### [Task objective]
Copy everything from the line containing "This screenshot has width=1344, height=960." down to the end of the material, swapping "Identify" for "Find" and keeping all else unchanged. Leave the pictures out of your copy.

### [Records for processing]
▼

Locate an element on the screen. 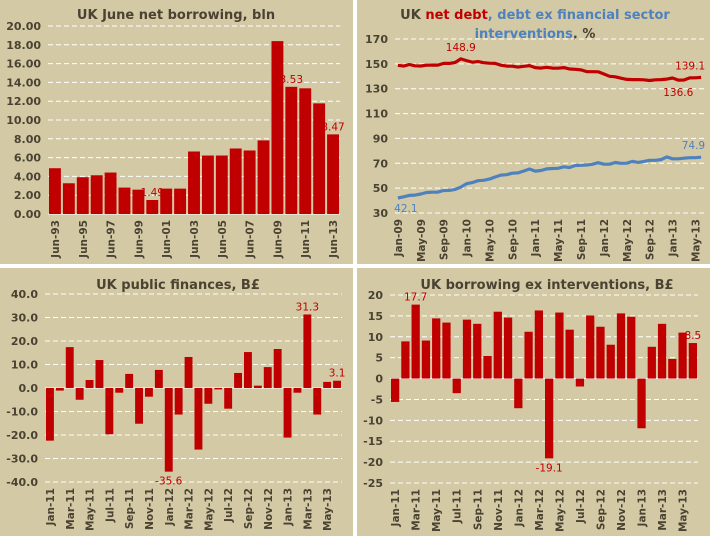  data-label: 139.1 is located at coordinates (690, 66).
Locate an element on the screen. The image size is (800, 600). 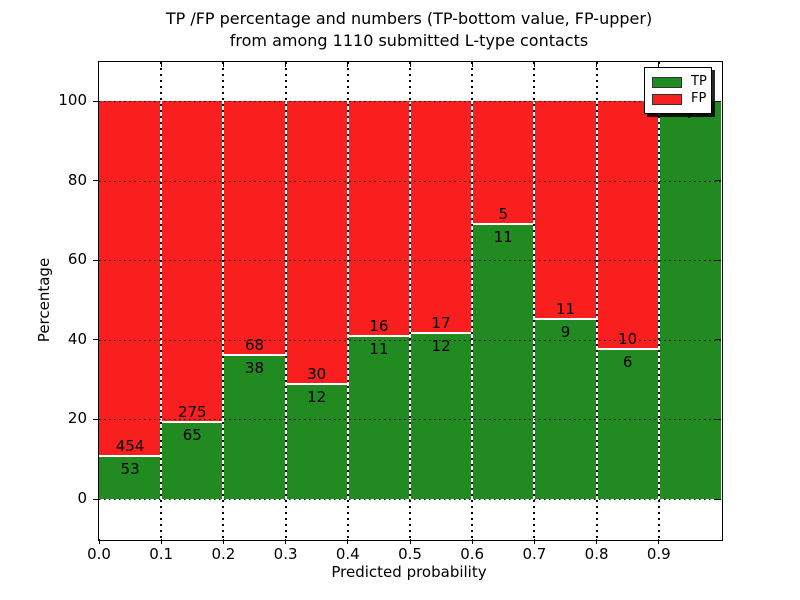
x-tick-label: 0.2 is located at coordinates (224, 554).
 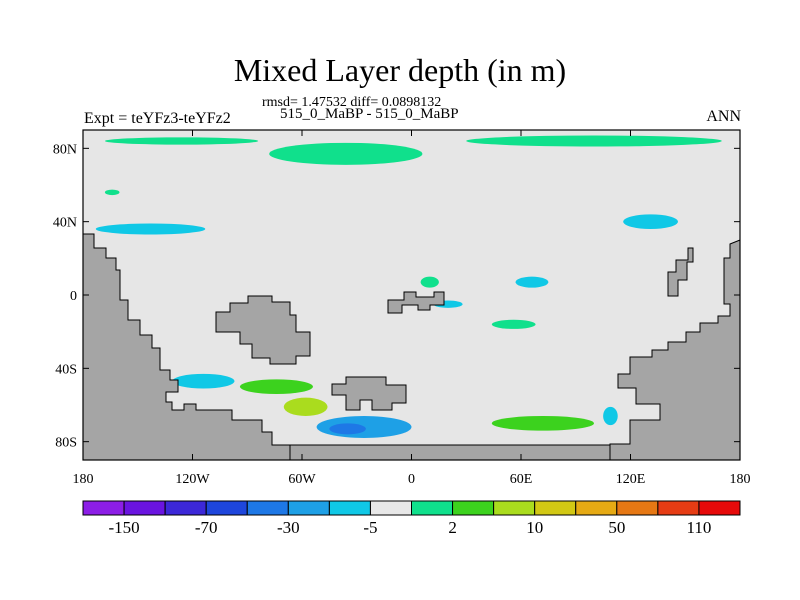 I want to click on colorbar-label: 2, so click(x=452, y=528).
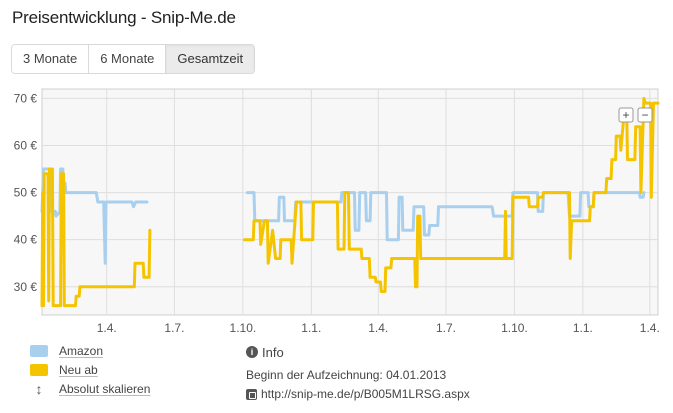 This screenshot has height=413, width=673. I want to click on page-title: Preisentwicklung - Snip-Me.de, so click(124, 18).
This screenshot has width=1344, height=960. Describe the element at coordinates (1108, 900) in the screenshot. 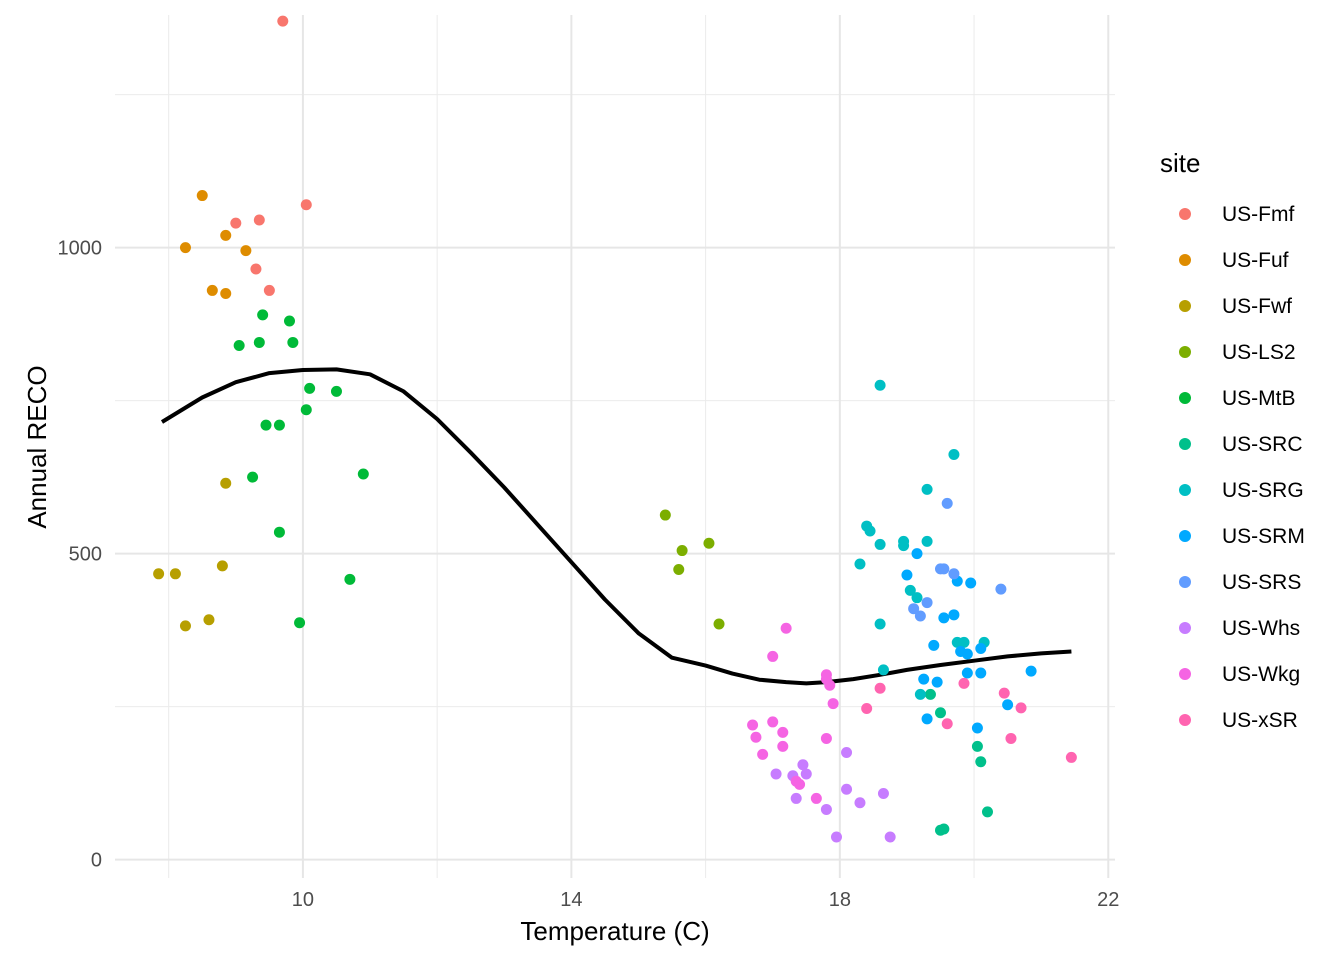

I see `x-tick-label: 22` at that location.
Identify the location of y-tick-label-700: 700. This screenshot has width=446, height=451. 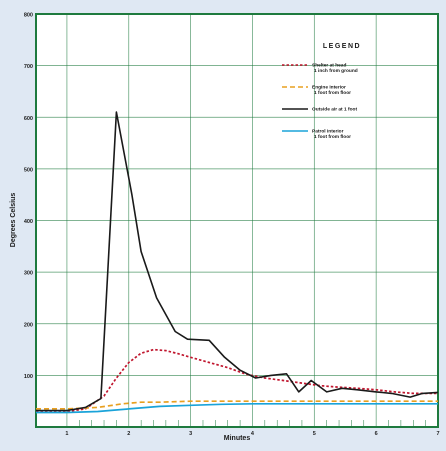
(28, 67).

▲

### [Answer section]
This screenshot has width=1344, height=960. Describe the element at coordinates (1108, 900) in the screenshot. 

I see `x-tick-label: 22` at that location.
Find the location of y-tick-label-700: 700. This screenshot has width=446, height=451. 
(28, 67).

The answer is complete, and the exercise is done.